> **Exercise task**
Convert everything from the start of the data down to the line containing "Action: click(x=13, y=410)", that line included, into a JSON list of strings with one string per line and blank lines omitted. Leave the pictures out of the list.

·····

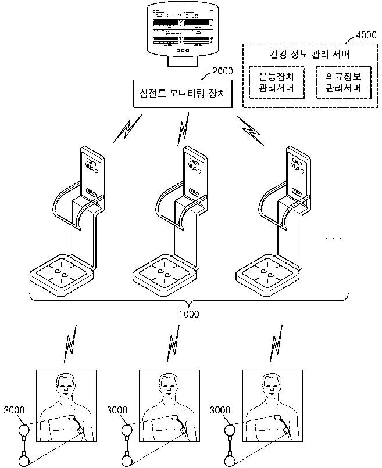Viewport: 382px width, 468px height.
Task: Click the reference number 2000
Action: click(x=222, y=71)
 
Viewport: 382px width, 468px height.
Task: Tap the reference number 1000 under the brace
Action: click(x=189, y=314)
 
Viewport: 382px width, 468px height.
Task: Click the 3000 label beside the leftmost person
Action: click(x=13, y=410)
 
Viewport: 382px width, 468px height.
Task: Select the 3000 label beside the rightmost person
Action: click(x=219, y=410)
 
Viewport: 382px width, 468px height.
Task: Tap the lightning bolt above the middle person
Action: click(x=172, y=347)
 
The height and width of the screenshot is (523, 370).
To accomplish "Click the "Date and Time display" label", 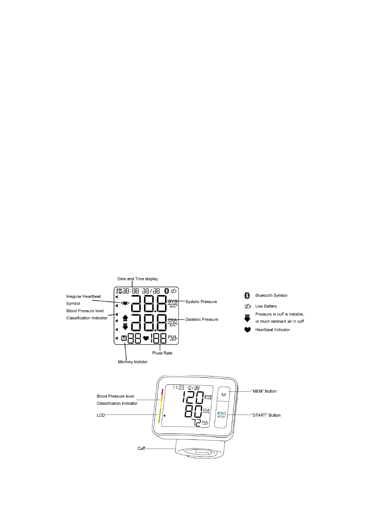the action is [x=138, y=279].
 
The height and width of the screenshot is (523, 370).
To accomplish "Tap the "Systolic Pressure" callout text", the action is [x=201, y=302].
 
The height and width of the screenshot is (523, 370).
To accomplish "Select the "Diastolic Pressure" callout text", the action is [x=202, y=319].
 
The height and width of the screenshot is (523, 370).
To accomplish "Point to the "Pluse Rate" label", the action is [x=162, y=353].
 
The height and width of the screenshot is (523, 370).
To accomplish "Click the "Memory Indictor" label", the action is [x=133, y=362].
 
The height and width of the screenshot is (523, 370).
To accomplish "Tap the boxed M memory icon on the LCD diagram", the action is [x=124, y=339].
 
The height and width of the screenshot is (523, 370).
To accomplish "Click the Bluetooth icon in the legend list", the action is [x=247, y=295].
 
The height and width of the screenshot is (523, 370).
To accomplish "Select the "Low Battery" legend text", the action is [x=266, y=306].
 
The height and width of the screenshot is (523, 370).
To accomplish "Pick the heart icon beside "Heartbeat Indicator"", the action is [x=247, y=330].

·····

> **Solution below**
[
  "Viewport: 382px width, 468px height.",
  "Task: Click the reference number 2000",
  "Action: click(x=222, y=71)",
  "Viewport: 382px width, 468px height.",
  "Task: Tap the reference number 1000 under the brace",
  "Action: click(x=189, y=314)",
  "Viewport: 382px width, 468px height.",
  "Task: Click the 3000 label beside the leftmost person",
  "Action: click(x=13, y=410)"
]